The COVID-19 pandemic as well as government initiatives for large-scale sequencing projects helped to drive RNA-based drug development. Indeed, many companies including mRNA vaccines manufacturers addressed delivery problems with specific chemical modifications. Moderna and BioNTech modified their mRNA molecule using lipid nanoparticle (LNP) approach, while companies like Arrowhead, Silence Therapeutics, and Dicerna are utilizing GalNAc–siRNA conjugates for the treatment of hepatitis B, hereditary haemochromatosis, and primary hyperoxaluria (15).
Moreover, when mRNA vaccines were finally approved, pharma manufacturers faced challenges of storage and transportation of RNA-based vaccine that require -80 ºC temperature (16).
Despite all the challenges, RNA-based therapeutics were proven to hold enormous potential to cure many diseases.
It is quite remarkable that the discovery of mRNA in 1960s led to a whole new world of RNA molecules. RNA research holds untapped potential for drug development especially for unmet needs, such as rare diseases.
However, R&D in the RNA space also highlights challenges and limitations of almost every drug development process: stability issues, drug delivery aspects, cost, logistics etc.

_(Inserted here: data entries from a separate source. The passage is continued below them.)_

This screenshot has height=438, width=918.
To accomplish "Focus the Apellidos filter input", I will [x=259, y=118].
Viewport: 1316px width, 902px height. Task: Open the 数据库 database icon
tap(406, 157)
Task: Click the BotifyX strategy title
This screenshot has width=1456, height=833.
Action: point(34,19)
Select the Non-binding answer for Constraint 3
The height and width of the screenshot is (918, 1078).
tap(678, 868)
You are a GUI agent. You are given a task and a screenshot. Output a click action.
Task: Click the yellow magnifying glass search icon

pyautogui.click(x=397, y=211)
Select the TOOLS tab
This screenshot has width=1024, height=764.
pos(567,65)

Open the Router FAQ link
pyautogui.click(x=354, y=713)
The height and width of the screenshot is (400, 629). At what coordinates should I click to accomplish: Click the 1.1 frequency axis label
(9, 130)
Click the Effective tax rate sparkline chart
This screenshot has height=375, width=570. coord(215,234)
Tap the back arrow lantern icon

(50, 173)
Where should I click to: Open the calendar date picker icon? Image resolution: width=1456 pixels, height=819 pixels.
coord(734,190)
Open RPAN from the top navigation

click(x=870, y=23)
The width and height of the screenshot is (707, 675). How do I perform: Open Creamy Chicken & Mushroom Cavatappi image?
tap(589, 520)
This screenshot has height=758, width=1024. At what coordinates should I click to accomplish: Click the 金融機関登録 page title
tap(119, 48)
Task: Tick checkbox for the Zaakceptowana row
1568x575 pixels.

Approval of new RNA therapeutics in the past couple of years proved true value of this platform.
The pandemic definitely highlighted the importance of novel science especially in the times of emergency needs. It also brought to attention the quality of research and showed that new therapies can have positive and negative sides.
More importantly, it forced the public to learn and appreciate what science and research can do for us as society and that future investment in research and biotech are necessary to forward and improve our lives and health.
Marina Necdina is a business development manager, former pharma analyst, and research scientist.
Editor's note: This article was updated on April 11, 2023 to include missing text.